Never let it be said that ground crews lack a sense of humor.. Here are some actual maintenance complaints submitted by UPS ' pilots (marked with a P) and the solutions recorded (marked with an S) by maintenance engineers..

P: Left inside main tire almost needs replacement.
S: Almost replaced left inside main tire.
*
P: Test flight OK, except auto-land very rough.
S: Auto-land not installed on this aircraft.
*
P: Something loose in cockpit
S: Something tightened in cockpit
*
P: Dead bugs on windshield.
S: Live bugs on back-order.
*
P: Autopilot in altitude-hold mode produces a 200 feet per minute descent.
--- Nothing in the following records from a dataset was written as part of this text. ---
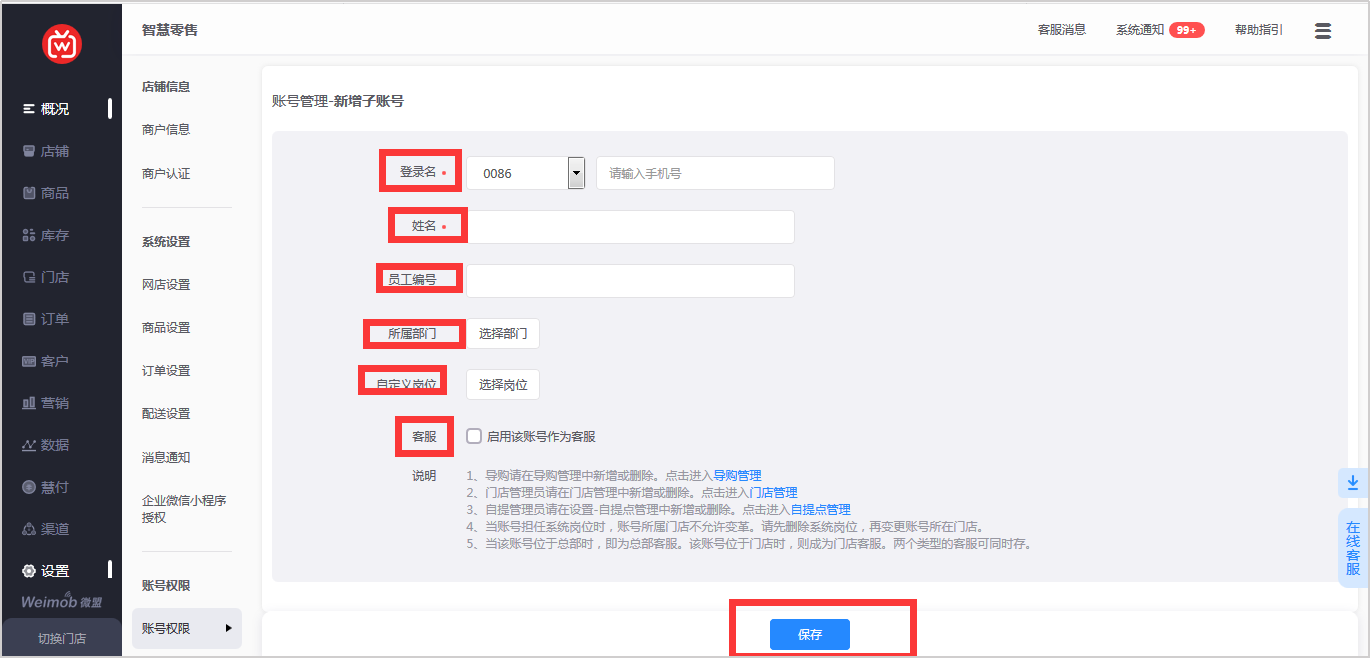This screenshot has width=1372, height=659.
Task: Click the 请输入手机号 phone input field
Action: point(715,173)
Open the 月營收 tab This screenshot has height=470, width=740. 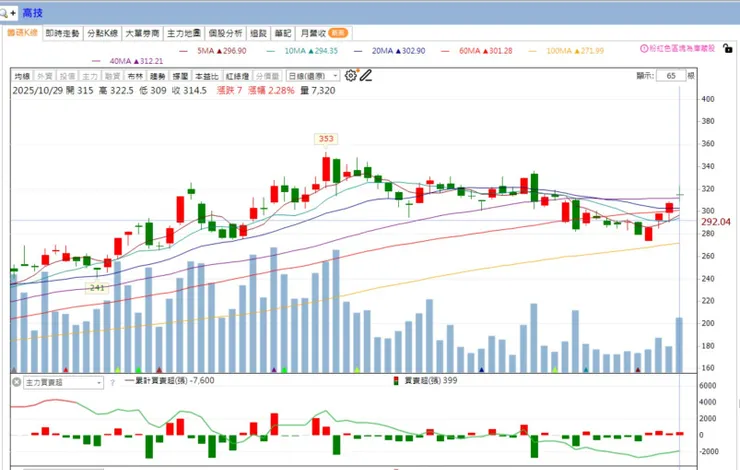coord(324,33)
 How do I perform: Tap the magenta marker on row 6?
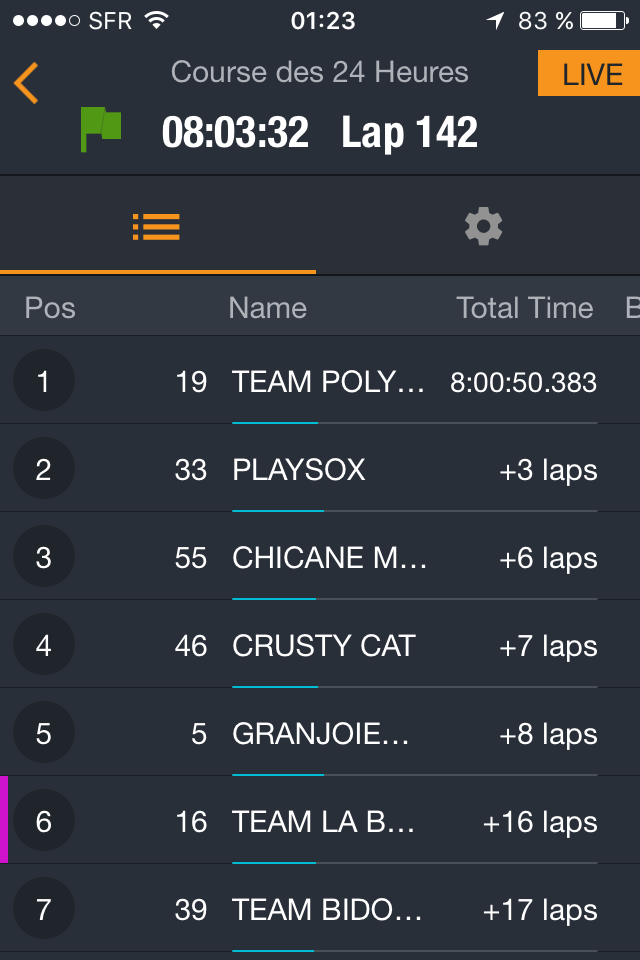tap(4, 820)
S: Cannot reproduce problem on20ground..
*
P: Evidence of leak on right main landing gear.
S: Evidence removed.
*
P: DME volume unbelievably loud.
S: DME volume set to more believable level.
*
P: Friction locks cause throttle levers to stick..
S: That's what friction locks are for.
*
P: IFF inoperative in OFF mode..
S: IFF always inoperative in OFF mode.
*
P: Suspected crack in windshield.
S: Suspect you're right.
*
P: Number 3 engine missing...
S: Engine found on right wing after brief search
*
P: Aircraft handles funny.
(I love this one!)
S: Aircraft warned to straighten up, fly right and be serious.
*
P: Target radar hums.
S: Reprogrammed target radar with lyrics.
*
P: Mouse in cockpit.
S: Cat installed.
*
And the best one for last...
*
P: Noise coming from under instrument panel. Sounds like a midget pounding on something with a hammer.
S: Took hammer away from midget.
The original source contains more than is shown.